PROBLEM
The output should be every line below, retyped exactly, with no images.

——

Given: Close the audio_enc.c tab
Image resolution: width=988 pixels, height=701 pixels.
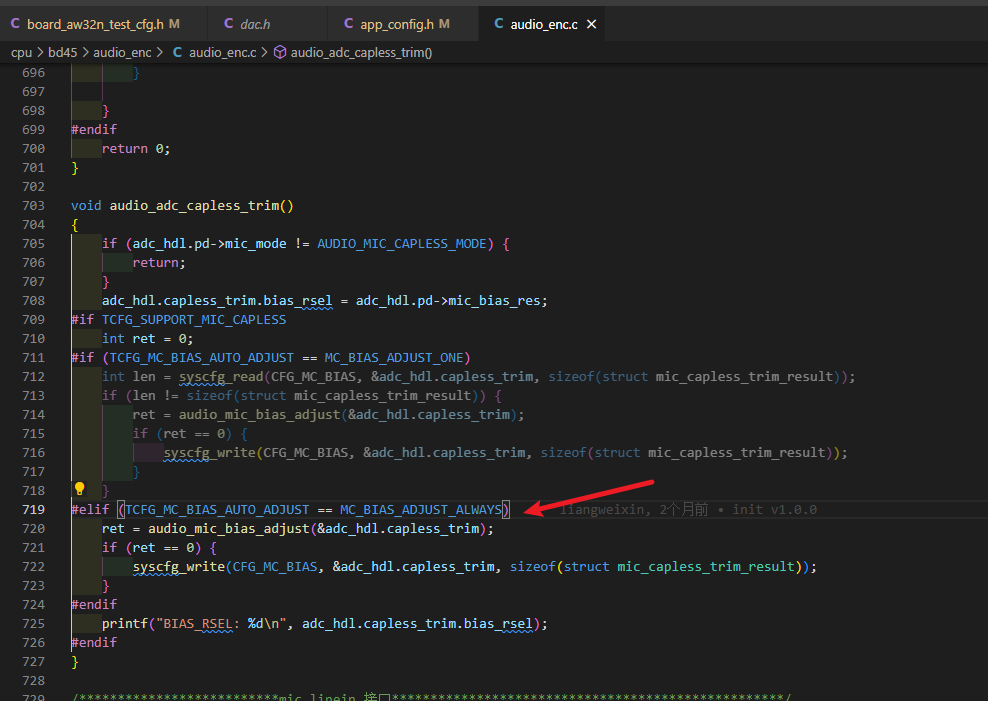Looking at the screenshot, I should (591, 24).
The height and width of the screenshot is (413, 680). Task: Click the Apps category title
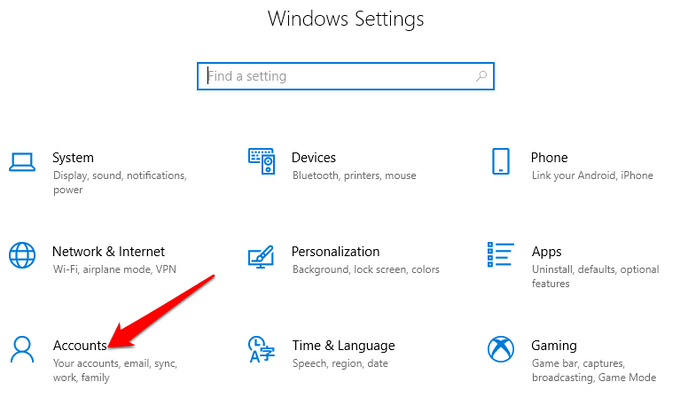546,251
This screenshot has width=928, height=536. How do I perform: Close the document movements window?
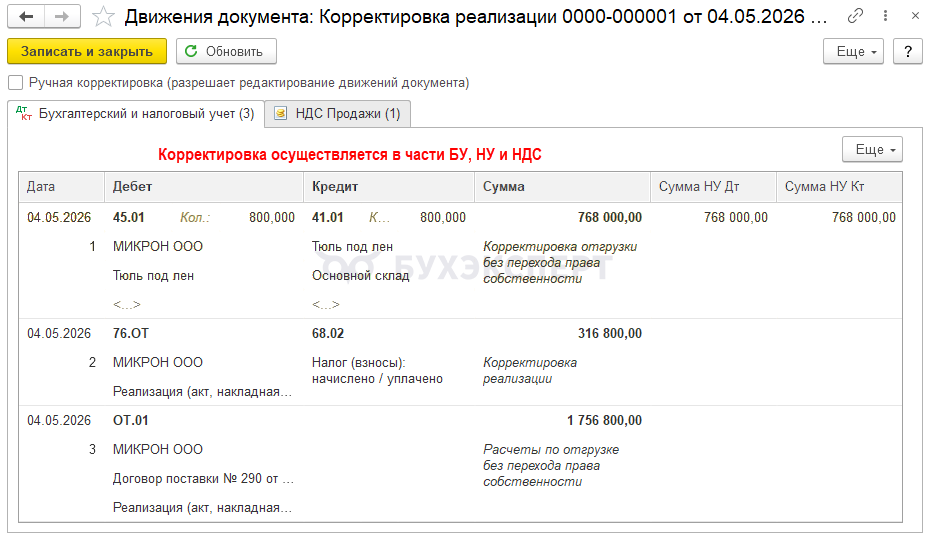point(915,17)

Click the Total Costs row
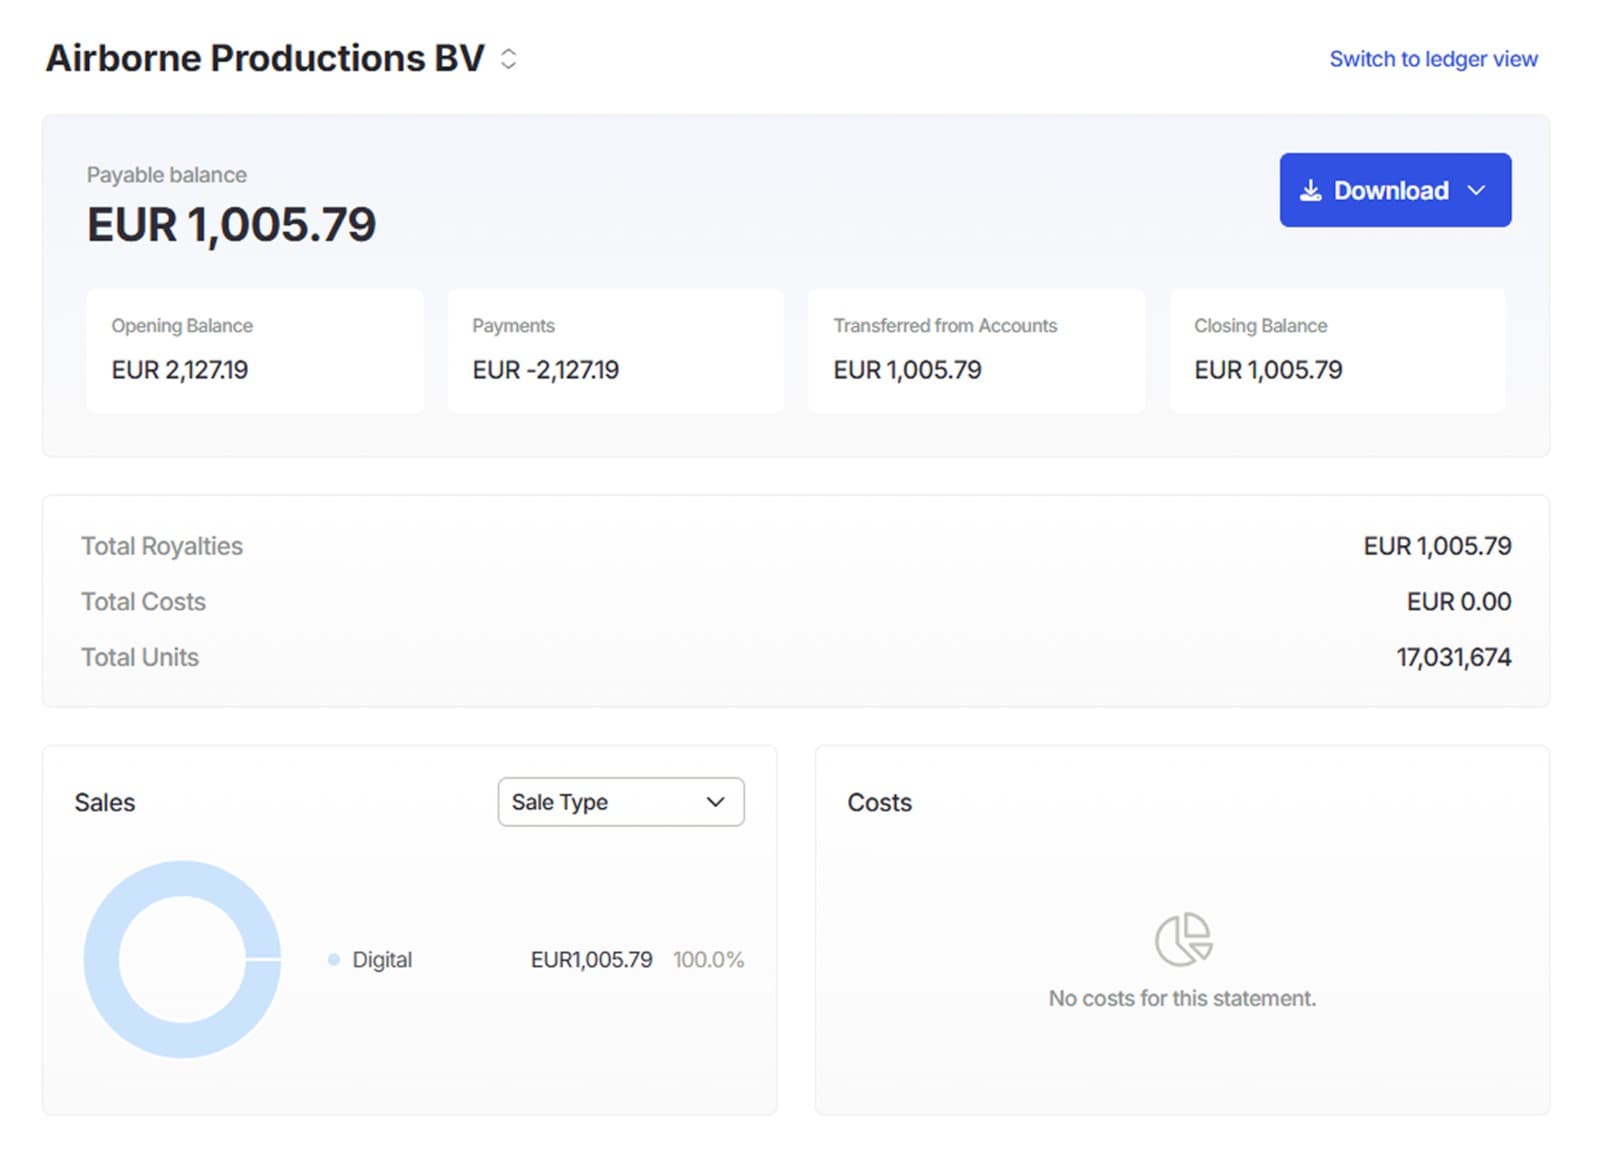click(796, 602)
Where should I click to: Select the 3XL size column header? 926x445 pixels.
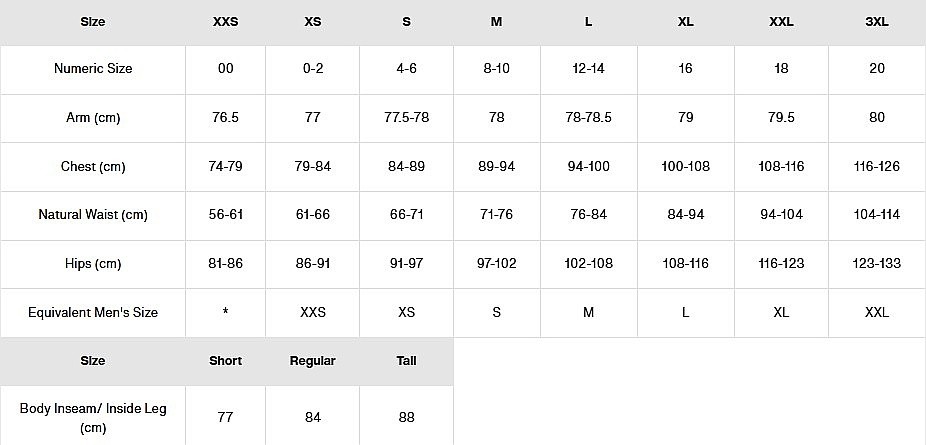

——

RESPONSE
Given: Close the audio_enc.c tab
Image resolution: width=988 pixels, height=701 pixels.
Looking at the screenshot, I should (591, 24).
The height and width of the screenshot is (413, 680). Task: Click the Apps category title
546,251
This screenshot has width=928, height=536. How do I perform: Close the document movements window?
point(915,17)

Click the Total Costs row
click(796, 602)
Where should I click to: Select the 3XL size column header? 926x445 pixels.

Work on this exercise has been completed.